Dynamic Study on Water State and Water Migration during Gluten–Starch Model Dough Development under Different Gluten Protein Contents
Haoxuan Ye,
Yingquan Zhang,
Lei Wang,
Jinfu Ban,
Yimin Wei,
Fanghui Fan,
Boli Guo
Affiliations
Haoxuan Ye
Institute of Food Science and Technology, Chinese Academy of Agricultural Sciences/Comprehensive Utilization Laboratory of Cereal and Oil Processing, Ministry of Agriculture and Rural, Beijing 100193, China
Yingquan Zhang
Institute of Food Science and Technology, Chinese Academy of Agricultural Sciences/Comprehensive Utilization Laboratory of Cereal and Oil Processing, Ministry of Agriculture and Rural, Beijing 100193, China
Lei Wang
Institute of Food Science and Technology, Chinese Academy of Agricultural Sciences/Comprehensive Utilization Laboratory of Cereal and Oil Processing, Ministry of Agriculture and Rural, Beijing 100193, China
Jinfu Ban
Shijiazhuang Academy of Agricultural and Forestry Sciences, Shijiazhuang 050041, China
Yimin Wei
Institute of Food Science and Technology, Chinese Academy of Agricultural Sciences/Comprehensive Utilization Laboratory of Cereal and Oil Processing, Ministry of Agriculture and Rural, Beijing 100193, China
Fanghui Fan
Department of Food Science and Engineering, College of Chemistry and Environmental Engineering, Shenzhen University, Shenzhen 518060, China
Boli Guo
Institute of Food Science and Technology, Chinese Academy of Agricultural Sciences/Comprehensive Utilization Laboratory of Cereal and Oil Processing, Ministry of Agriculture and Rural, Beijing 100193, China
Mixing is crucial for dough quality. The gluten content influences water migration in dough development and properties, leading to quality changes in dough-based products. Understanding how the gluten protein content influences water migration during dough development is necessary for dough processing. A compound flour with different gluten protein contents (GPCs, 10–26%, w/w) was used to study the dough farinograph parameters and water migration during dough development.
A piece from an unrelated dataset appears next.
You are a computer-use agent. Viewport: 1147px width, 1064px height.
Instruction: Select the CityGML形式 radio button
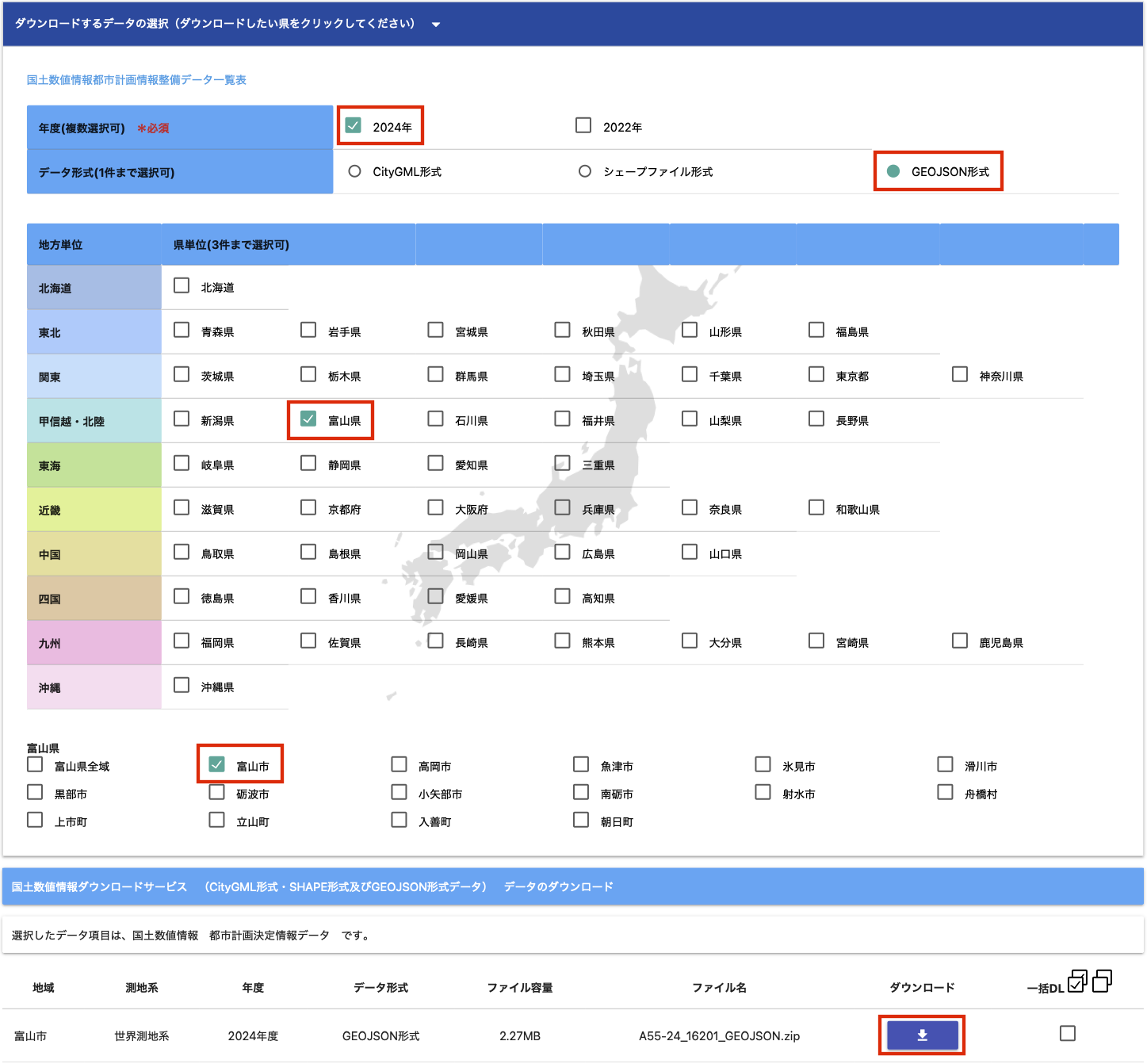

According to the farinograph test of the gluten–starch model dough, the GPC increases the water absorption and the strength of the dough. Water migration was determined via low-field nuclear magnetic resonance (LF-NMR). With the increase in GPC, the gluten protein increases the binding ability of strongly bound water and promotes the transformation of weakly bound water. However, inappropriate GPC (10% and 26%, w/w) results in the release of free water, which is caused by damage to the gluten network according to the microstructure result. Moreover, the changes in proteins’ secondary structures are related to the migration of weakly bound water. Therefore, weakly bound water plays an important role in dough development. Overall, these results provide a theoretical basis for the optimization of dough processing.